Intestinal Organoid Secretion Assay

Small intestinal organoid generation from mouse jejunum (section taken 8–13 cm from the gastric pylorus), maintenance, and two-dimensional (2D) culture were carried out as previously described [50 (link)]. GIP secretion experiments were performed using 2D organoid-derived cultures, 18–24 h after seeding cells onto 48-well plates. Cells were washed three times in warm saline buffer (138 mM NaCl, 4.5 mM KCl, 4.2 mM NaHCO₃, 1.2 mM NaH₂PO₄, 2.6 mM CaCl₂, 1.2 mM MgCl₂, 10 mM HEPES; adjusted to pH 7.4 with 1 M NaOH, and supplemented on the day of experiment with 1 mM glucose and 0.1% fatty acid-free bovine serum albumin) before incubation in saline buffer for 30 min at 37 °C. The buffer was then completely removed before test reagents, dissolved in 150 µL saline buffer, were added to the organoid cultures.
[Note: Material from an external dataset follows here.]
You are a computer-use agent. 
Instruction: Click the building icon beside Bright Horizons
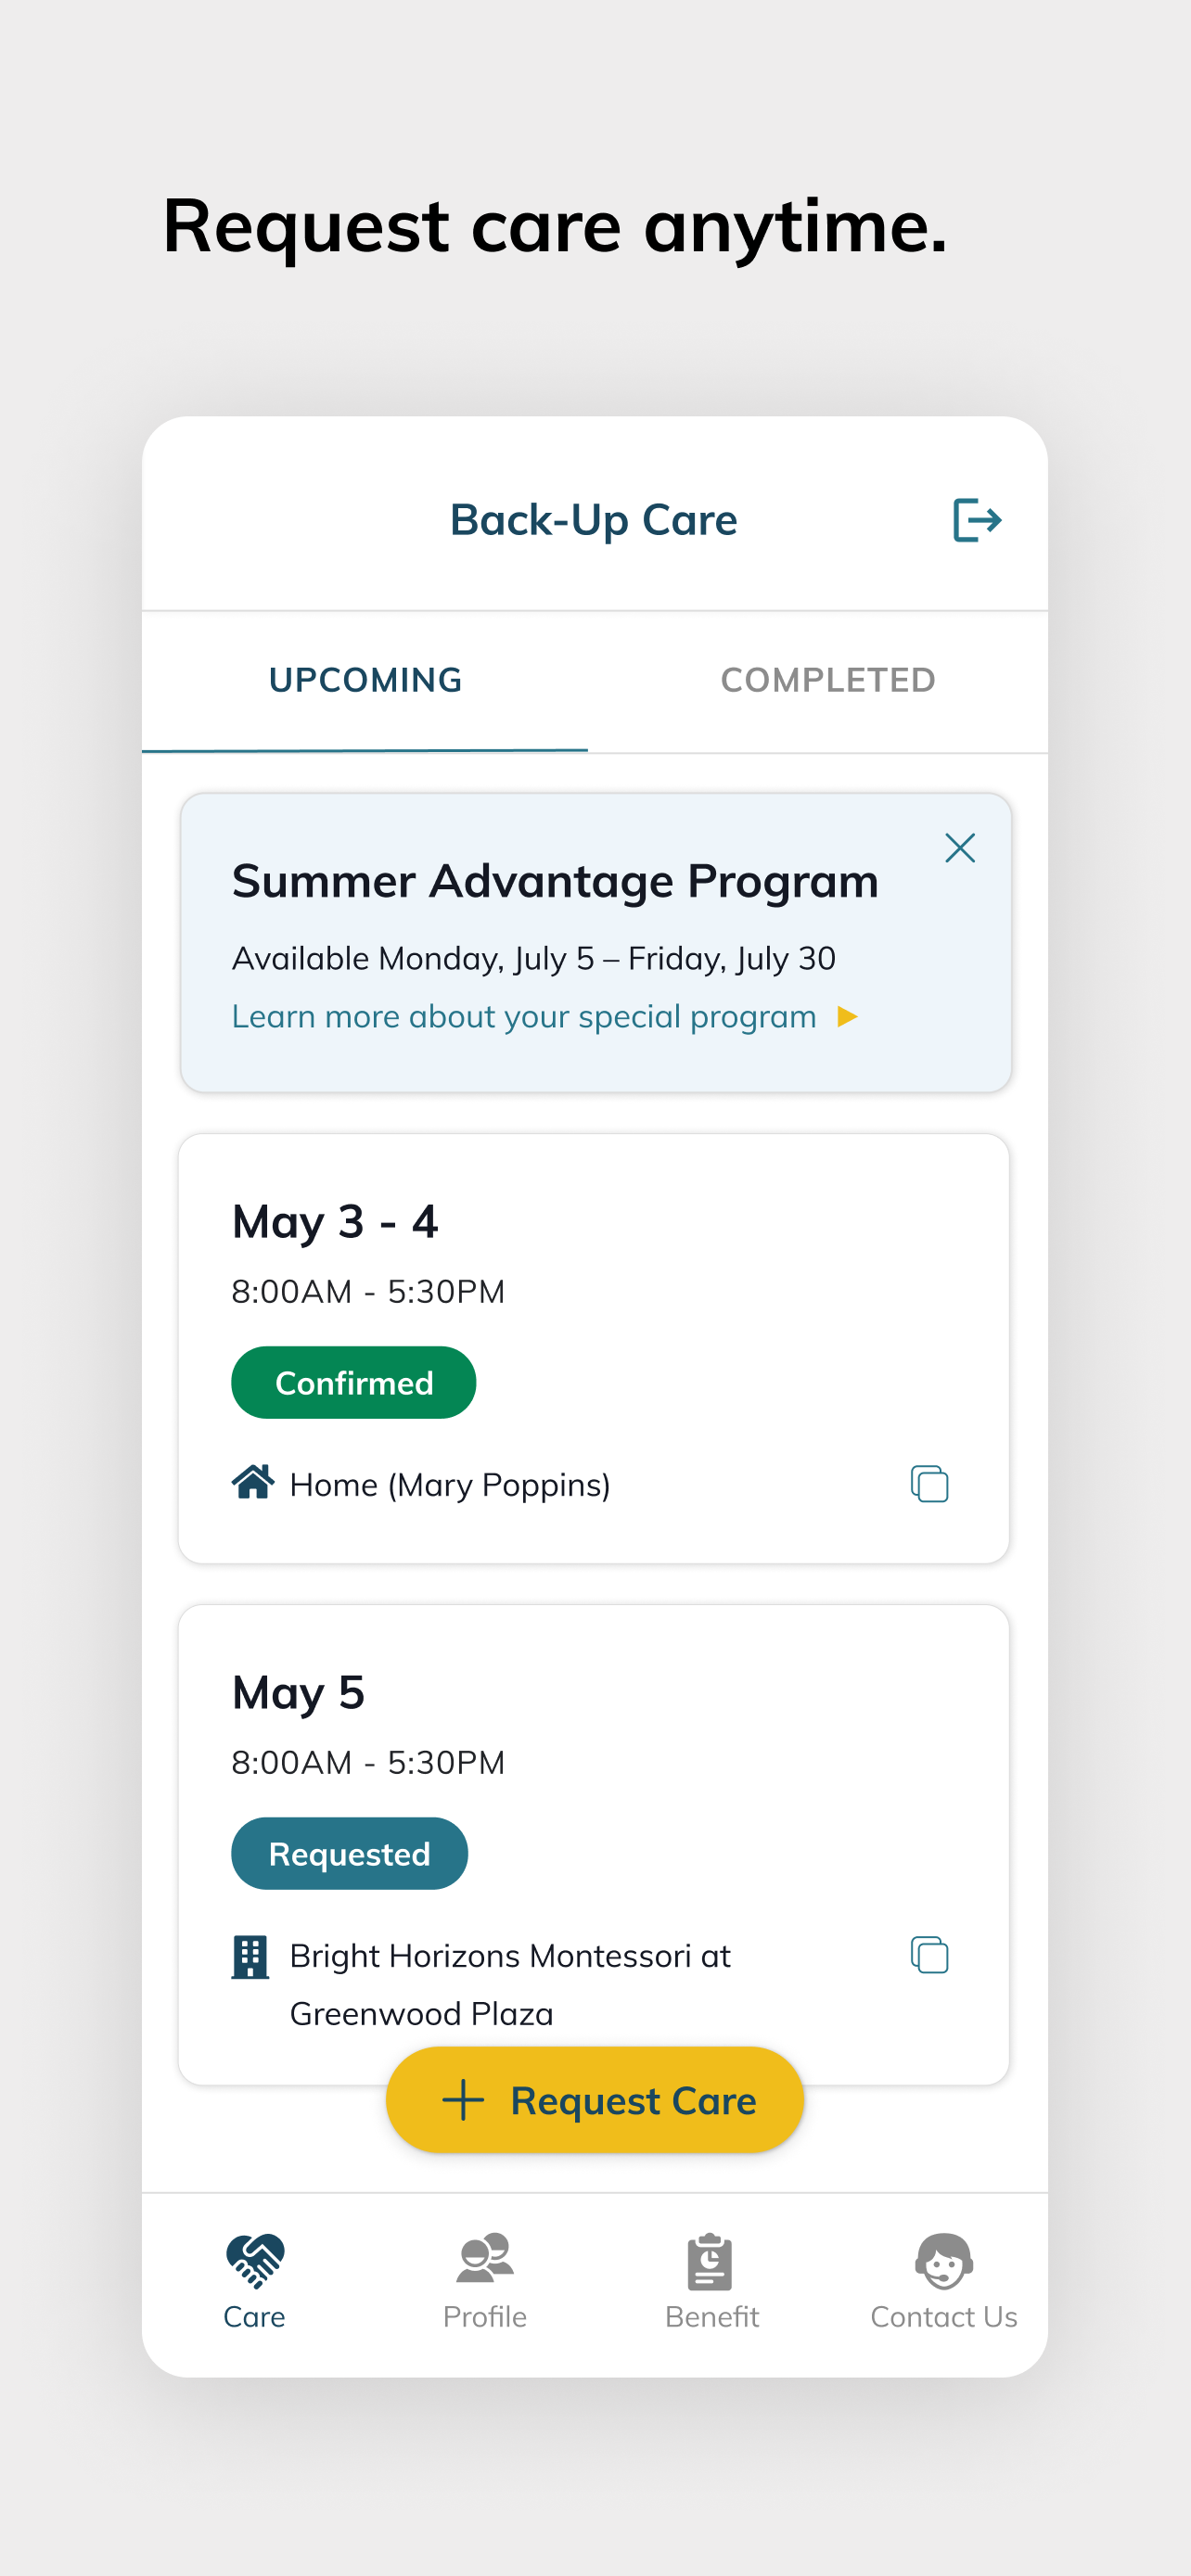pyautogui.click(x=250, y=1956)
The test reagents used were 100 ng/mL LPS (Sigma-Aldrich, St. Louis, MO, USA), 100 µg/mL recombinant human IL-1Ra (PeproTech, Rocky Hill, NJ, USA), 10 ng/mL recombinant human MCP-1 (Peprotech), or 10 µM forskolin plus 10 µM 3-isobutyl-1-methylxanthine (IBMX) plus 10 mM glucose (all Sigma-Aldrich, St. Louis, MO, USA). After incubation for 2 h at 37 °C, supernatants were removed and centrifuged at 2000× g for 5 min at 4 °C, transferred to a fresh tube, and snap-frozen on dry ice.